▶ WHAT IS NEEDED:
Can you render the lines below as a numbered list, skipping any blank lines and leaving the pictures out?

▶ MATERIAL SUPPLIED:

begin

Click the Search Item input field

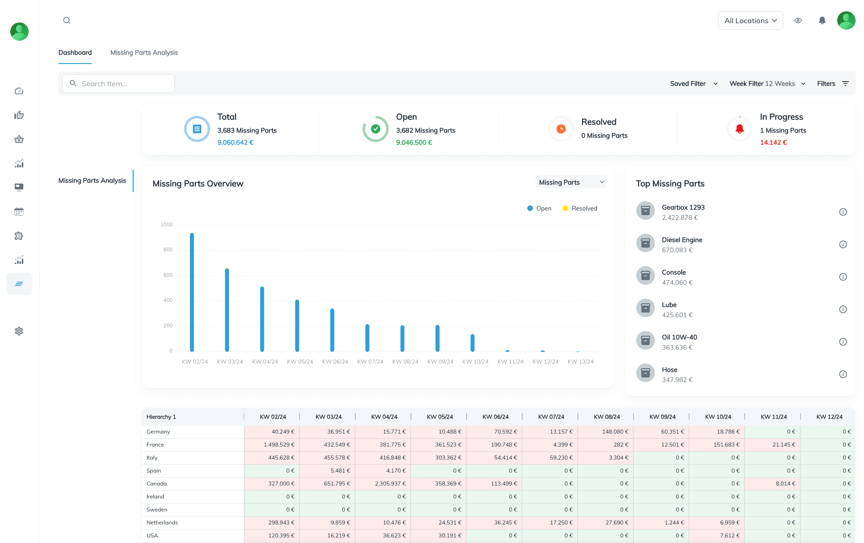pos(119,83)
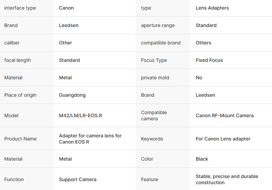Click the 'compatible brand' label
The width and height of the screenshot is (272, 190).
tap(161, 43)
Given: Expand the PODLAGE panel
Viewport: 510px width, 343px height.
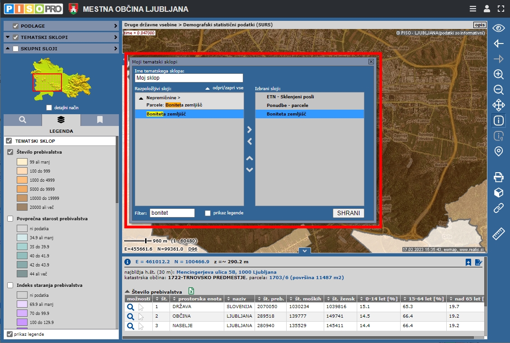Looking at the screenshot, I should click(115, 26).
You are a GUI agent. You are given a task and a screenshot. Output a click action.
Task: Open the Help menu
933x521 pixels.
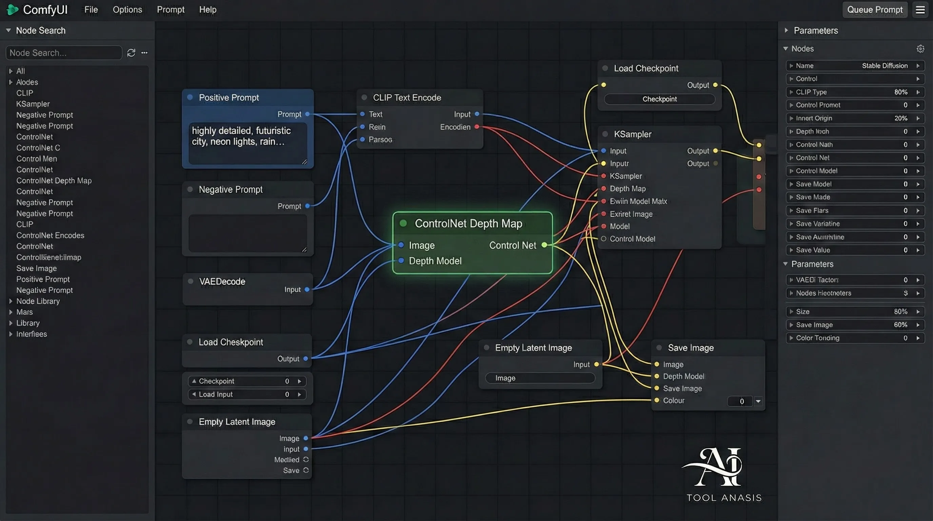[x=208, y=10]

end

▶ SOLUTION TO THIS PROBLEM:
1. Click the Search Item input field
2. pos(119,83)
3. Click the 'compatible brand' label
4. The width and height of the screenshot is (272, 190).
5. tap(161, 43)
6. Given: Expand the PODLAGE panel
7. Viewport: 510px width, 343px height.
8. Looking at the screenshot, I should click(115, 26).
9. You are a GUI agent. You are given a task and a screenshot. Output a click action.
10. Task: Open the Help menu
11. 933x521 pixels.
12. [x=208, y=10]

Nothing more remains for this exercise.